**To do**.
Please return each line of the listing below that contains the string "agent", copying it in full. Match case exactly.

**Data provided**.
==================================================
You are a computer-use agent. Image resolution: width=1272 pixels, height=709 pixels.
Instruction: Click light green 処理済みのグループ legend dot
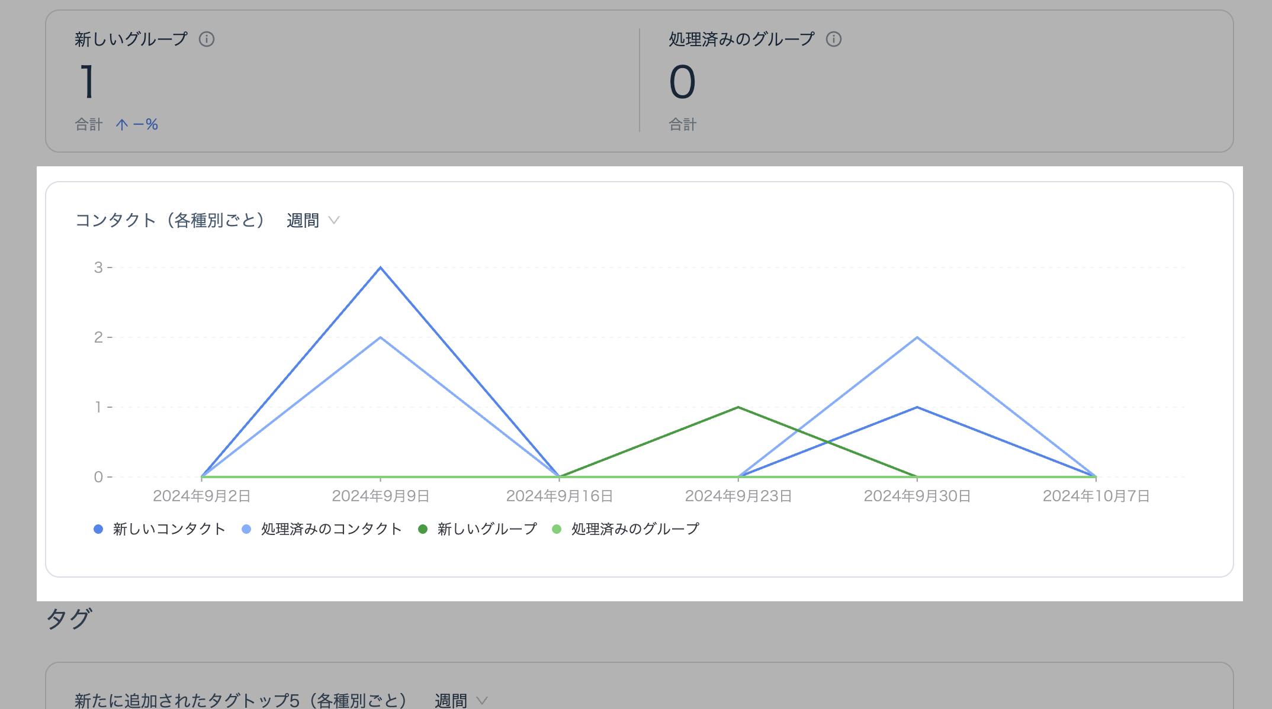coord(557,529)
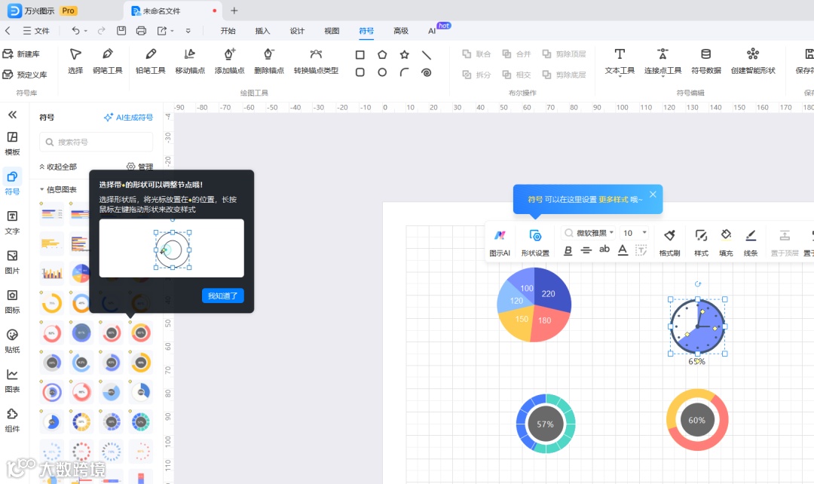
==================================================
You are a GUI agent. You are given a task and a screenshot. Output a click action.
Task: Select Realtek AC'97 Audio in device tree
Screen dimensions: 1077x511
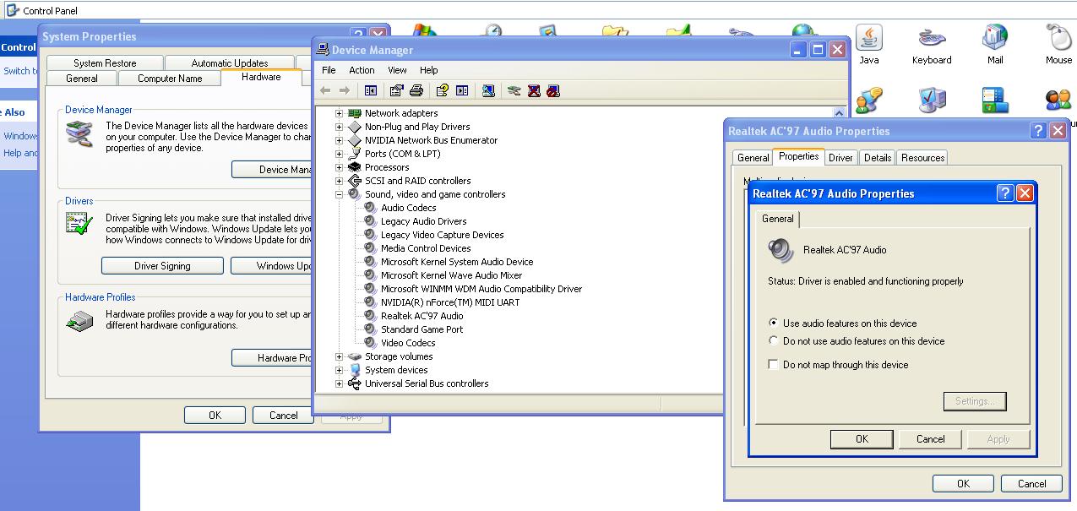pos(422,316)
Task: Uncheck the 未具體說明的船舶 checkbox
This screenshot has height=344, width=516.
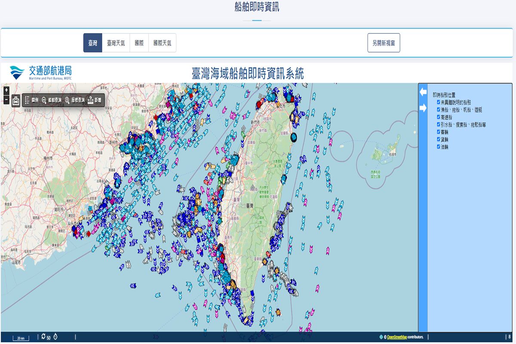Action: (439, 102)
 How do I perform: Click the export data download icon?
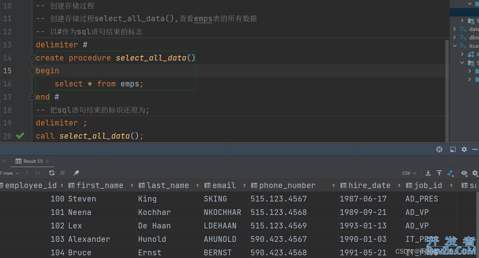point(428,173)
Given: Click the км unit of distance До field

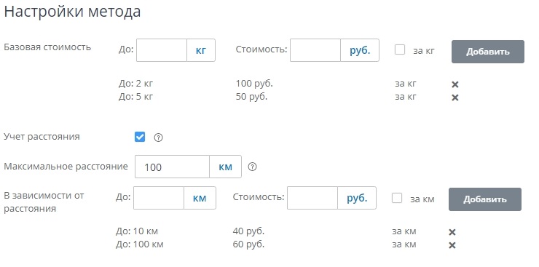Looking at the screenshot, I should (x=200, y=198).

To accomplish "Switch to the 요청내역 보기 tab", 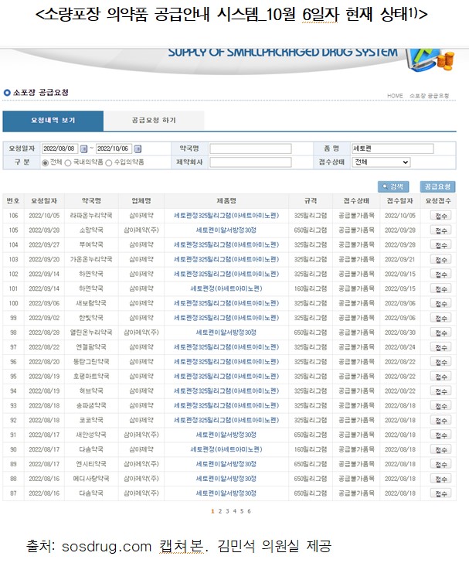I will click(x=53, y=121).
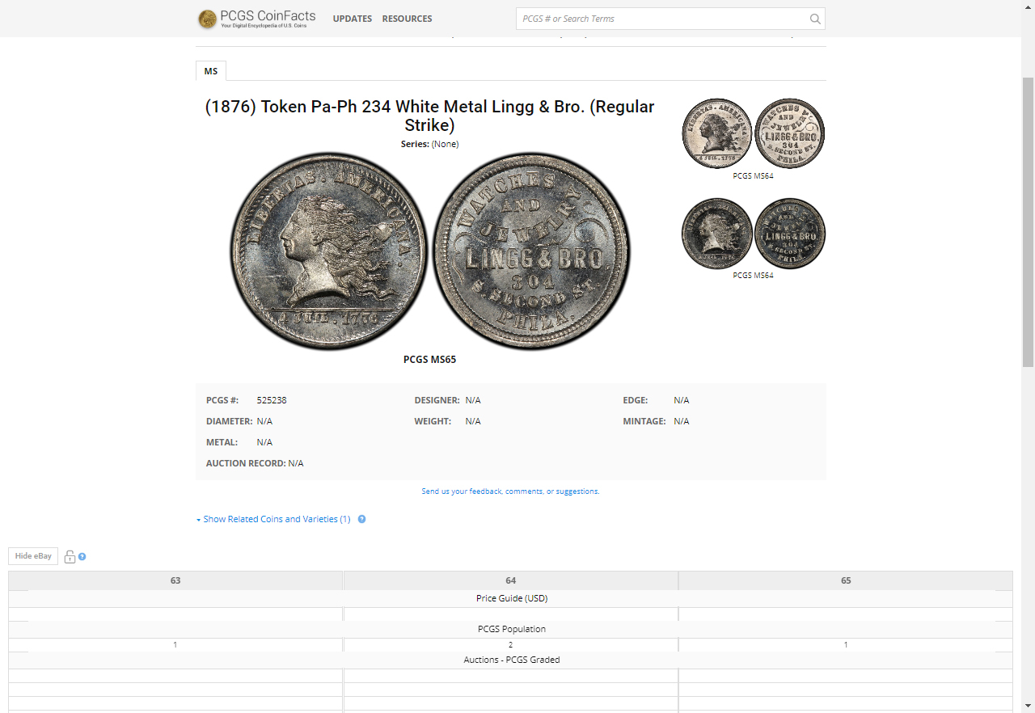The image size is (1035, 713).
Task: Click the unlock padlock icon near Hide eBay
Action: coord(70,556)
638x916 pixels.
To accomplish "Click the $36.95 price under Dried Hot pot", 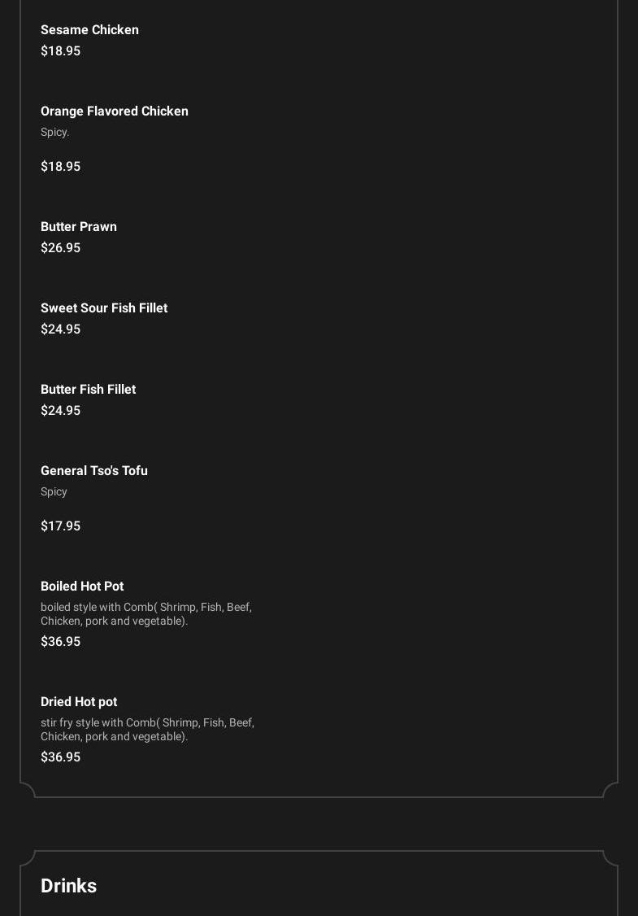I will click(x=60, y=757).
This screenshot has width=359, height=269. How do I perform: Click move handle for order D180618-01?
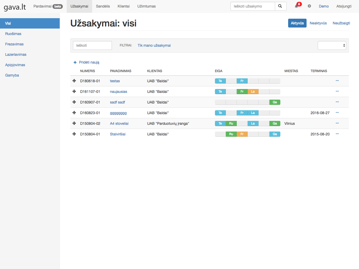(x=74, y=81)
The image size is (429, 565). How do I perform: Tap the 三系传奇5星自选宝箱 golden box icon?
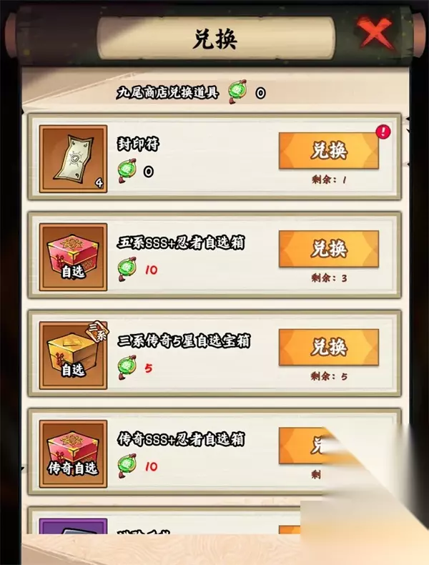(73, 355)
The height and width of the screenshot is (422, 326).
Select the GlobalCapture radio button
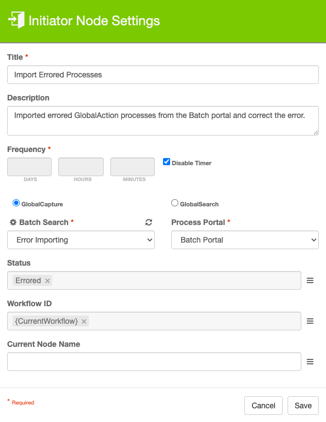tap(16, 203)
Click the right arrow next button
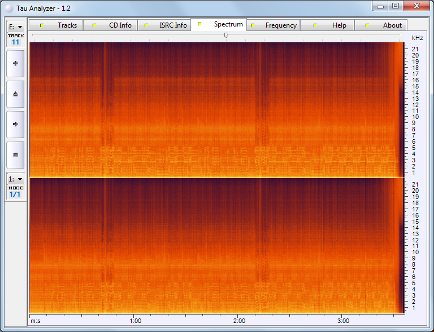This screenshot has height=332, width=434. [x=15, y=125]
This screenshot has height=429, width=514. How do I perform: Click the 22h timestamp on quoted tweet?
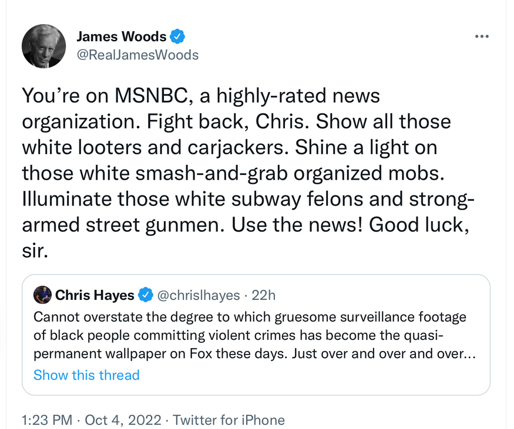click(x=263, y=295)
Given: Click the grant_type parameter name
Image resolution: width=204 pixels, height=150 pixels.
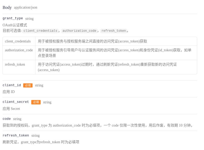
==================================================
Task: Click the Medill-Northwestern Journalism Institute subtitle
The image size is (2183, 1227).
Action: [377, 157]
==================================================
**The response**.
You are a computer-use agent. Image resolution: width=1272 pixels, height=709 pixels.
You are a GUI agent. You are given a task and a screenshot. Output a click action.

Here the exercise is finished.